Right now, we're looking at a topic that players have discussed with us that forums a fundamental basis for magic:

1) we like the system of balancing moons/elements or SOMETHING, then evoking a spell and holding it, then casting it at an eventual time. This, to us, makes magic more than just the D&D system insta-cast, introduces the element of planning, and really, it's pretty essential to our theme. Moving away from that would be a major change to something for no real purpose other than change, so we're planning to keep this.

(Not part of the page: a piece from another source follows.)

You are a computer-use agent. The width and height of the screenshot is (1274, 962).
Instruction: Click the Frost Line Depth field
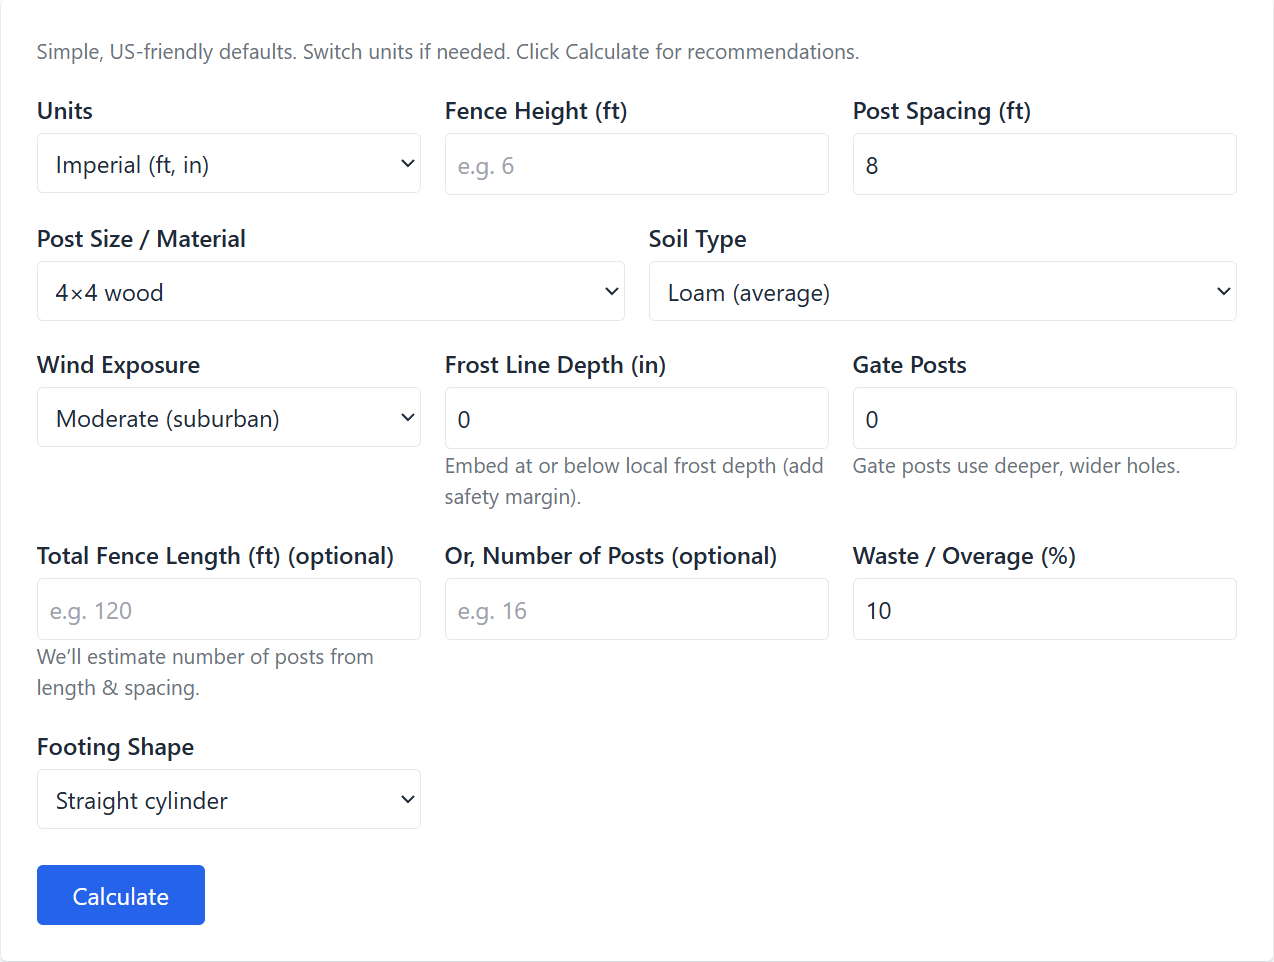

2) However, we recognize a call for players to be able to be more than one 'flavor' of mage. Not missing paths precisely, but mostly just feeling a bit constrained that being a mage is in a way almost sympathetic simply because 'mages are born that way'. We'd made a commitment to introduce new types of magic as well as the possibility that, through deliberate means, non-mages may seek to become mages. Thus far, the mage types we can think of are: 1) inborn mages/elementalists - natural feel for magic and probably elementally attuned as this is what 'natural' magic looks like, 2) arcanists - magic that is gained through things like the use of experimentation and objects to create magic, but the arcanist themselves aren't using natural ability to do so, and 3) blood mages - essentially people who unlock some real nastiness through doing real nasty things. These are the 'collect bits of people to target them with curses, hexes, and stuff'

Can you think of any more "types" of mage people could want to play that we haven't thought of? Note: the battlemage of old TI's Path of Steel and the idea of the Bardic mage we have decided to remove. The first for issues around mages being combative and how we'd like to design against that and the second because of the intrinsic 'painting a guilty sign on a guild/set of players just because a certain genre of magic exists'

3) We are committed to allowing players to play any of the above types of mage or even a combination, provided they ICly unlock each type of magic. The idea is that, for example, blood magic might require a human sacrifice, arcanists may have to create a grimoire, and elementalists may have to purchase latency/be awakened by another elementalist to change their underlying psyiology or something.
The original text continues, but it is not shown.